The following raw_majority_vote does not consider ties.

In [5]:
def raw_majority_vote(labels):
    votes = Counter(labels)
    winner, _ = votes.most_common(1)[0]
    return winner

**Tie-Breakers**
- Pick one of the winners at random.
- Weight the votes by distance and pick the weighted winner.
- Reduce k until we find a unique winner.
    - This is used in the following implementation.

In [7]:
def majority_vote(labels):
    """assumes that labels are ordered from nearest to farthest"""
    vote_counts = Counter(labels)
    winner, winner_count = vote_counts.most_common(1)[0]
    num_winners = len([count
                       for count in vote_counts.values()
                       if count == winner_count])
    if num_winners == 1:
        return winner # unique winner, so return it
    else:
        return majority_vote(labels[:-1]) # try again without the farthest

Note on the above implementation: If the farthest is more than one, they should be removed all at once. In this
case, there might be no decision!

The following knn_classify implementation is partially wrong, too.
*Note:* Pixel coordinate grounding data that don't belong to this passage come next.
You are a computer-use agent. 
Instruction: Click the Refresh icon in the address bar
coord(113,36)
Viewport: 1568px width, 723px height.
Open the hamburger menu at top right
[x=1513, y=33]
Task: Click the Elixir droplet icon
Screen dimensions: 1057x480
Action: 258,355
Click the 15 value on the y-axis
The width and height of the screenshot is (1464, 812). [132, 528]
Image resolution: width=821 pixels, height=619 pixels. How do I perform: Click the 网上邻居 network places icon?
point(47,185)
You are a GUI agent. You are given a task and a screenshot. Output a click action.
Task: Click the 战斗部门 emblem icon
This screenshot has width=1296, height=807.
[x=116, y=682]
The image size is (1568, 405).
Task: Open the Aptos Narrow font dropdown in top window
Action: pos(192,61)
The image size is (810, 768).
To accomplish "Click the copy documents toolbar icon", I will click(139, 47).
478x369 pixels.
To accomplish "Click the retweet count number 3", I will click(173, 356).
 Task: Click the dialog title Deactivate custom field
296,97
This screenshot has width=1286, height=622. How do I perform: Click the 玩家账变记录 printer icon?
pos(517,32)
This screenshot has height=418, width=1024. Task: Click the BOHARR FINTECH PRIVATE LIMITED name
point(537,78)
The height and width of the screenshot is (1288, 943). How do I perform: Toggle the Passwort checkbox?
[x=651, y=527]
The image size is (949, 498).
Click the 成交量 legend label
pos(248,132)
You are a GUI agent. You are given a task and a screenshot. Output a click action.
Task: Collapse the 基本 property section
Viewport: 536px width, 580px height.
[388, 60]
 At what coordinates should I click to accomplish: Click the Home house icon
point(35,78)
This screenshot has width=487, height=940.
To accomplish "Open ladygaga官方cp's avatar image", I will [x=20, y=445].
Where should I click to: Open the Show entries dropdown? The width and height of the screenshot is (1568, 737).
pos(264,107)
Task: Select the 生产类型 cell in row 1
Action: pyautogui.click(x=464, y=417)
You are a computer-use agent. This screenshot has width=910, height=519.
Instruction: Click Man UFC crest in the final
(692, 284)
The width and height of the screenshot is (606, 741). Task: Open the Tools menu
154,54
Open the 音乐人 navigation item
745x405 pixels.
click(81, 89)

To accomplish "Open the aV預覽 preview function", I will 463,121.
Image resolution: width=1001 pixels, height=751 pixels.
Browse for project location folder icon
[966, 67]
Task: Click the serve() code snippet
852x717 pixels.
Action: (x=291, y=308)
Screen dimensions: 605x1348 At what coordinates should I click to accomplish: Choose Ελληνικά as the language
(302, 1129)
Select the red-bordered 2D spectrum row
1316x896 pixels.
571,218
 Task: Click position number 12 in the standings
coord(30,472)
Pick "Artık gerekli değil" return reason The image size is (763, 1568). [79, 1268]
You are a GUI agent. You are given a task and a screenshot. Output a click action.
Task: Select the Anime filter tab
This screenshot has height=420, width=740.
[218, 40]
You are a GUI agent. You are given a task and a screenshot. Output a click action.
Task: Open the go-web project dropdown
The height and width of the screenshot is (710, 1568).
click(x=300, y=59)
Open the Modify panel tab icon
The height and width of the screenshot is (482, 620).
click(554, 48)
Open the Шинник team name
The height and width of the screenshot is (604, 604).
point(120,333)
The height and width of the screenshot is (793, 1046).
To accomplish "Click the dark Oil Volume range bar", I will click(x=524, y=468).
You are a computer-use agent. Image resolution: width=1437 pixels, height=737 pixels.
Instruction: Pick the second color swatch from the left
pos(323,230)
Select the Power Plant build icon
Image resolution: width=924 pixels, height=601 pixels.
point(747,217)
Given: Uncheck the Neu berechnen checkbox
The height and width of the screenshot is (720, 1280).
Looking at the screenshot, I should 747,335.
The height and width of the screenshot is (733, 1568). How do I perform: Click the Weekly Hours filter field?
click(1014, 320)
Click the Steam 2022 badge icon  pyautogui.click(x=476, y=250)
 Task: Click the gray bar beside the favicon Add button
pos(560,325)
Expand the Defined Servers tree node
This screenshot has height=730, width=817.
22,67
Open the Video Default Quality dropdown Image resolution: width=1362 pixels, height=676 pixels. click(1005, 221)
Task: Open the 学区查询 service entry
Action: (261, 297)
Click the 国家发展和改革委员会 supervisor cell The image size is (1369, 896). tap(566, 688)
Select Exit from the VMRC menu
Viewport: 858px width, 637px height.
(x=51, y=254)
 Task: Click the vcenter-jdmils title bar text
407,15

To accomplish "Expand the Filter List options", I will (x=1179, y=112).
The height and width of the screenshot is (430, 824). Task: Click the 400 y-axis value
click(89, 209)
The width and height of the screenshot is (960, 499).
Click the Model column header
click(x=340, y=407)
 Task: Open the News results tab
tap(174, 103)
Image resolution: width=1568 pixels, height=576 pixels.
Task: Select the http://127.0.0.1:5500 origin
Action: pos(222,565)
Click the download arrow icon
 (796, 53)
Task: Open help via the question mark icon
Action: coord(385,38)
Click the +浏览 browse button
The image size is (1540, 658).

It doesn't consider k-nearest in tie.

In [9]:
def knn_classify(k, labeled_points, new_point):
    """each labeled point should be a pair (point, label)"""
    
    # order the labeled points from nearest to farthest
    by_distance = sorted(labeled_points,
                         key=lambda point_label: distance(point_label[0], new_point))
    
    # find the labels for the k closest
    k_nearest_labels = [label for _, label in by_distance[:k]]
    
    # and let them vote
    return majority_vote(k_nearest_labels)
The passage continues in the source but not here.